Scientific classification
- Kingdom: Animalia
- Phylum: Mollusca
- Class: Gastropoda
- Subclass: Caenogastropoda
- Order: Neogastropoda
- Superfamily: Conoidea
- Family: Conidae
- Genus: Conasprella
- Species: C. dieteri
- Binomial name: Conasprella dieteri (Moolenbeek, Zandbergen & Bouchet, 2008)
- Synonyms: Bathyconus dieteri (Moolenbeek, Zandbergen & Bouchet, 2008); Conasprella (Fusiconus) dieteri (Moolenbeek, Zandbergen & Bouchet, 2008) · accepted, alternate representation; Conus dieteri Moolenbeek, Zandbergen & Bouchet, 2008 (original combination);

= Conasprella dieteri =

- Authority: (Moolenbeek, Zandbergen & Bouchet, 2008)
- Synonyms: Bathyconus dieteri (Moolenbeek, Zandbergen & Bouchet, 2008), Conasprella (Fusiconus) dieteri (Moolenbeek, Zandbergen & Bouchet, 2008) · accepted, alternate representation, Conus dieteri Moolenbeek, Zandbergen & Bouchet, 2008 (original combination)

Species of gastropod

Conasprella dieteri is a species of sea snail, a marine gastropod mollusk in the family Conidae, the cone snails and their allies.
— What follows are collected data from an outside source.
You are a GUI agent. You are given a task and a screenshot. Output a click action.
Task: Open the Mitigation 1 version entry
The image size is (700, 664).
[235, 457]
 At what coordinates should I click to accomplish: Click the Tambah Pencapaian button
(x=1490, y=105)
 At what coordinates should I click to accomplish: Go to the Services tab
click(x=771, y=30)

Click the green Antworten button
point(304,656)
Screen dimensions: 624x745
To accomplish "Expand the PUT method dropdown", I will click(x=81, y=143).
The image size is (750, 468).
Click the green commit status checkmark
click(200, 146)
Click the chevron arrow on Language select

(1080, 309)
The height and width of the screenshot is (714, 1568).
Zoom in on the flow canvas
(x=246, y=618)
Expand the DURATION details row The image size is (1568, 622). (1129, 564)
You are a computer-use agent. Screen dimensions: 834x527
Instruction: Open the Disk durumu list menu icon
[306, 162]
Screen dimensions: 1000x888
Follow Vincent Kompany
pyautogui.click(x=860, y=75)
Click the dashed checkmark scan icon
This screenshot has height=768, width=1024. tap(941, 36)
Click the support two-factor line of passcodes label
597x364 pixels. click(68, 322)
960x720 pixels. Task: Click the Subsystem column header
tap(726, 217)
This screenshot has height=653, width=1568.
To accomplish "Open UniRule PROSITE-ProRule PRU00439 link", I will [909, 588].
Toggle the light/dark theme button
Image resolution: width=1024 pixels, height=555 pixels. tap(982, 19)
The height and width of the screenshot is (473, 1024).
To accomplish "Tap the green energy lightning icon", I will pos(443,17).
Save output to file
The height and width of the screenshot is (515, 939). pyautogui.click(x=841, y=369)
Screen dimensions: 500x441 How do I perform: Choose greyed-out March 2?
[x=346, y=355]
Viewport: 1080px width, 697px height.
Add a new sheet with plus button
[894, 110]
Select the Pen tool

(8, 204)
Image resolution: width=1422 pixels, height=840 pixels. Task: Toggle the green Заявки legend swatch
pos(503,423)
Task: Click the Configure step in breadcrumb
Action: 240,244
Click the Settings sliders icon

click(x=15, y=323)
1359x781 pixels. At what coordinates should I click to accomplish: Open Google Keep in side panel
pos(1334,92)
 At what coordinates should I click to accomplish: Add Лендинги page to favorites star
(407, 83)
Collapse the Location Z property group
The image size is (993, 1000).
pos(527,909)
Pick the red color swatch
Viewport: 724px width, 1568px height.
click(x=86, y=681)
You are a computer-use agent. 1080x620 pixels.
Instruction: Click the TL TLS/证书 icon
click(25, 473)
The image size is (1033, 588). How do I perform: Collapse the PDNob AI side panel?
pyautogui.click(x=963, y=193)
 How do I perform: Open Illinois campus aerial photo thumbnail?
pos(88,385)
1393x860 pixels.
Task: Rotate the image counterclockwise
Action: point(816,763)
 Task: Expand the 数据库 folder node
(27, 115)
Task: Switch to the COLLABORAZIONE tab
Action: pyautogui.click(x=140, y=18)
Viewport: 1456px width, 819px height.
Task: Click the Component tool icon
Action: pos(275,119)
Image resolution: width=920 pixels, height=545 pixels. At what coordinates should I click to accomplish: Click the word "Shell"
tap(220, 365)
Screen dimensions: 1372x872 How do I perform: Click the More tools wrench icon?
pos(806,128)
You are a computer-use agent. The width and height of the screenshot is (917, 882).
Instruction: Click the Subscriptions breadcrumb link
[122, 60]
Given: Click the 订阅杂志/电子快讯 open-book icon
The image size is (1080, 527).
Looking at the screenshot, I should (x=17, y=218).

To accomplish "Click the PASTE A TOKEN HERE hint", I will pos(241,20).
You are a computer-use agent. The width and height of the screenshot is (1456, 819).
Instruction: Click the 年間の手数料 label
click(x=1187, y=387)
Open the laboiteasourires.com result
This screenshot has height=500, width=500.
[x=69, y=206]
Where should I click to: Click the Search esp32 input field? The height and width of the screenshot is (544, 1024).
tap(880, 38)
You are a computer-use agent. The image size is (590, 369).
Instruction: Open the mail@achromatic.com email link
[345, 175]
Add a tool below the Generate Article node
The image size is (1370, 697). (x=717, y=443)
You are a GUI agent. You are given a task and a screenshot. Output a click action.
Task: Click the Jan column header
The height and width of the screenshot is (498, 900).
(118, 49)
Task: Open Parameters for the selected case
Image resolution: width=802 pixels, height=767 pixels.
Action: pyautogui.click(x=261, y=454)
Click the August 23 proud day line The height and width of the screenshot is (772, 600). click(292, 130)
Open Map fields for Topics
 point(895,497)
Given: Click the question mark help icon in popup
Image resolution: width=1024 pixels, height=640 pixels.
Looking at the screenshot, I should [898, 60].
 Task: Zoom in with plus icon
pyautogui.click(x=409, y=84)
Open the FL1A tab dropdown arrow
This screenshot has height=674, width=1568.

Like all species within the genus Conasprella, these snails are predatory and venomous. They are capable of stinging humans, therefore live ones should be handled carefully or not at all.

==Description==
The size of the shell attains 17 mm.

==Distribution==
This marine species occurs off the Marquesas Islands.